Palazzo Farnese in Caprarola, Renaissance residence par excellence
In Caprarola, in the heart of the ancient Etruscan territories in the province of Viterbo, the landscape is dominated by Palazzo Farnese, one of the best examples of Renaissance residences, commissioned by the noble Farnese family who gave a pope to the Church to celebrate its splendour.
Even the medieval village around the palace was remodelled to enhance the access road, while gardens with fountains surround the grandiose building. A must-visit on any trip to Lazio.
The Farnese Pentagon
Also called Villa Farnese, the sumptuous building dominates Caprarola. Commissioned by Alessandro Farnese, later Pope Paul III, who entrusted its design in the early 16th century to Antonio Da Sangallo the Younger and Baldassarre Peruzzi so that it could become a fortress, the Palazzo has a pentagonal plan and a circular courtyard in the centre.
Once ascended to the papal throne, work was interrupted and then resumed by his nephew, the cardinal of the same name, Alessandro Farnese, who transformed the building into a villa based on a design by Jacopo Barozzi, known as the Vignola. To add prestige to the palace, Cardinal Farnese had the ancient mediaeval town gutted to build a 600-metre-long Via Dritta as a scenic access route to the square above the building.
The Farnese Palace in Caprarola, now open to visitors and owned by the State, is a treasure trove of works of art. Beautiful frescoes adorn the interior, from the Angels Room to the Chapel to the Farnese Fasti room, with paintings celebrating the stages of the family's dazzling rise from the Middle Ages to the Renaissance, which also gave Spain a queen, Elisabetta, wife of Filippo V. A spectacular spiral staircase resting on 30 Doric columns, which can be walked on by horses, leads to the upper floors.
Bewitched by the beauty of the place and the ingenuity of the architects who worked on the Palazzo Farnese as well as on the urban redevelopment of the village and the creation of the gardens, Prince Charles of England wanted his School of Architecture in Caprarola in the mid-1990s.
The garden of Palazzo Farnese
Cardinal Alessandro Farnese devoted great care to the greenery of his villa by having Vignola create a large park that would dialogue with the surrounding woods. At the back of the palace, an Italian garden leads to a more natural area leading to the cardinal's retreat, the Casina del piacere, which is reached in a riot of fountains (the most majestic being the dolphin fountain), sculptures, water features and boxwood mazes.

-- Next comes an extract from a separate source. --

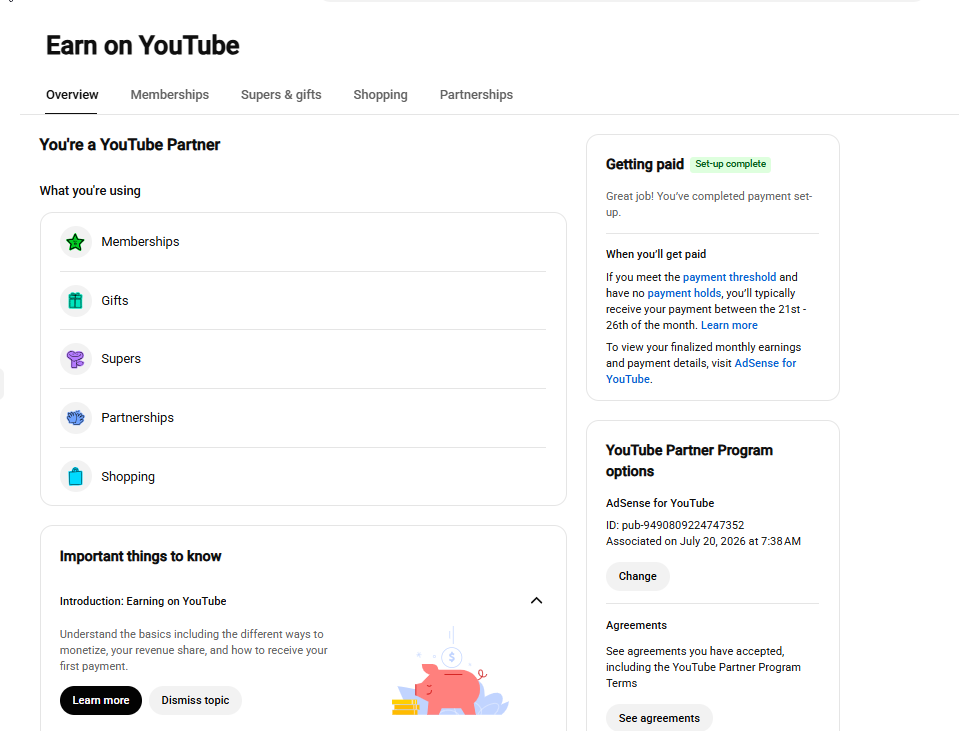Click the Shopping bag icon
Screen dimensions: 959x731
[75, 477]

The building, also crowned by another geometrically shaped Italian garden, was the summer residence of the President of the Republic Luigi Einaudi from 1948 to 1955.
What to see in Caprarola
Also to be visited in Caprarola are the numerous churches, medieval castle ruins of the Di Vico family, bridges, fountains and stairways. Also the work of the Farnese is the great Scuderia, an imposing building 100 metres long that could house up to 120 horses.
From Caprarola, a beautiful walk in the green (about 4 kilometres) leads to the shores of Lake Vico, a basin of volcanic origin surrounded by the Cimini Mountains along which there are trekking routes. But you can swim in the waters of the lake in summer. The area is protected and despite its attractive beauty has avoided building development.
The land of hazelnuts
Caprarola is the Italian capital of hazelnuts. In its countryside there are extensive hazelnut groves that produce high quality fruits that have the European PDO quality mark with the name “Roman hazelnut”. Between the end of August and beginning of September, the annual Hazelnut Festival is held, a festival much attended by the local population with a parade of floats and costumed characters.